I believe that people die "in the Lord."  But I don't believe that God ever intended that to happen except for the case of dying in persecution of the gospel.  He said if any man suffer, let it be for the sake of the gospel.  Many people who believe that their poverty, their lack, their suffering is "suffering for Jesus" are actually accepting something that God has already provided for so that they don't have to suffer it.  The only cause of this is either ignorance, or unconfessed sin or doubt and unbelief.   That sounds harsh, but in light of scripture, what other explanation can we really offer?  At the end of the day, fault will not be found in God, His promises, or His Word.  It will be found in us.

If we study scripture, we find Jesus forgiving sin as part of healing.  We find doubt and unbelief hindering healing.  We find also that sickness can be caused by demonic forces as in the woman bent over.  So many times especially with healing, I find myself just praying for healing without identifying what might be causing it.    When I was having miscarriages, God helped me identify what was causing them.  Literally, the moment I prayed about what God had shown me, the miscarriages stopped and I got pregnant.

I know some will think I sound judgemental.  I'm not trying to be.  I'm trying to figure out why I don't live in the promises of God the way He has set them forth in His Word and as I have been open before God to inquire for understanding I am coming to the conclusion that I, and many other Christians that I know, do not understand what faith really is.  The problem is not God's will being contrary to what His Word says He provided through the cross.  The problem is that my faith is not an appropriating faith in that I can appropriate all of God's promises into my life and see them working there.  I have knowledge, but knowledge is not faith.  I have experiences, many of them miraculous but that does not mean that my faith is completely perfected.  So, my first priority this year is to seek and find the true definition of faith and begin to exercise it.  It's daunting, challenging and exciting all rolled up together!

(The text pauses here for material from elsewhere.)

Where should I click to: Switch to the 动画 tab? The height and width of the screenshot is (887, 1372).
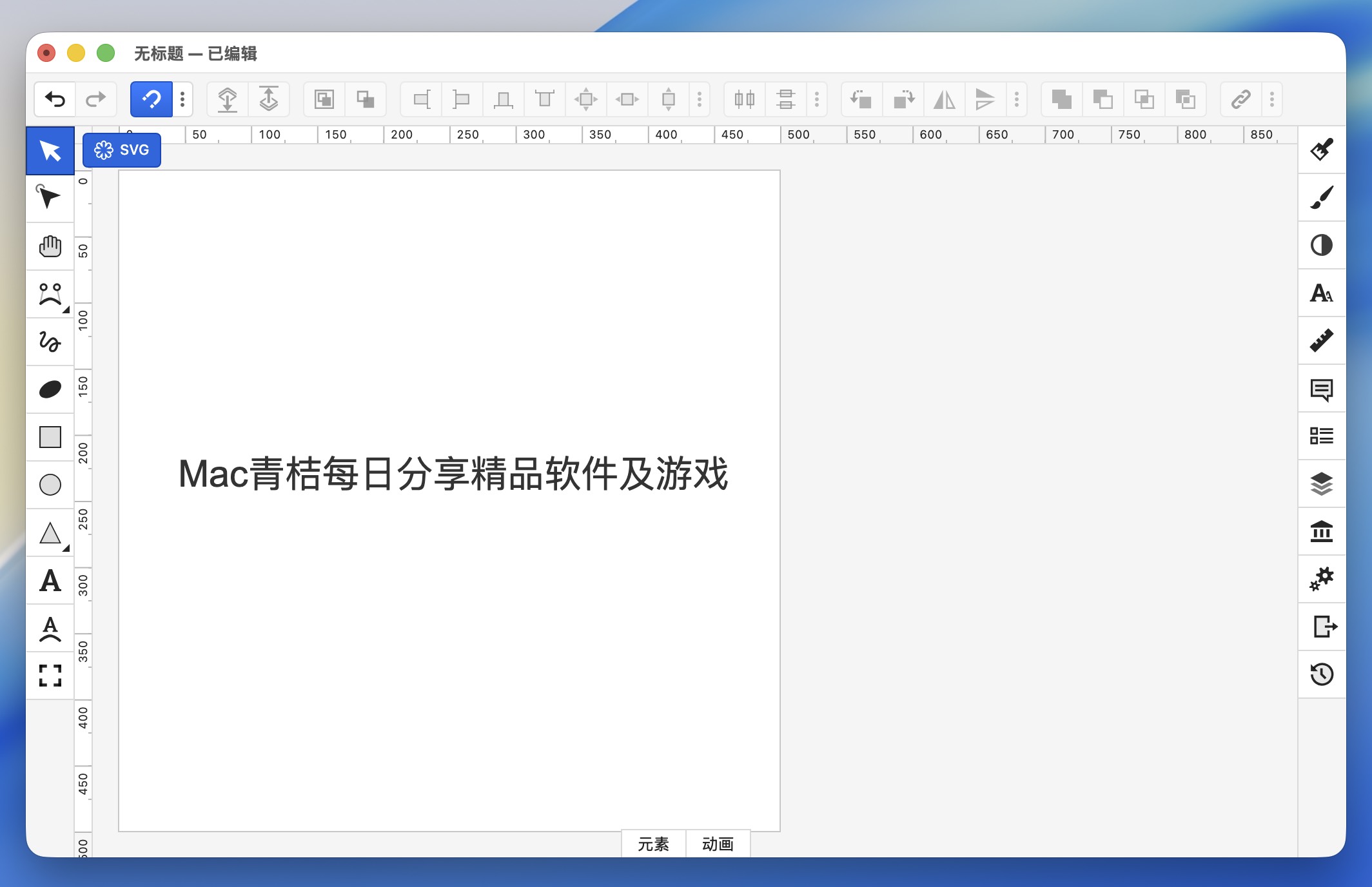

Hebrews 12 tells us of the faith that has gone before us.  There is a great cloud of witnesses that can attest to the true-ness of the promises of God.  They were men and women who appropriated faith without the indwelling of the Holy Ghost!  Then there are those who came after the cross.  Men and women who we revere as part of our Christian history and heritage who also did the "greater works" that Christ promised his disciples.  None of them were any different than I am.  They were flesh and blood.  So if I will do what they did-fix my eyes on Jesus and run the race-I can see and know and experience all that they did, perhaps even more!  It's a lofty goal.  I realize that.  But it's a good goal.  I will never be perfect, but I can be better, much, much better.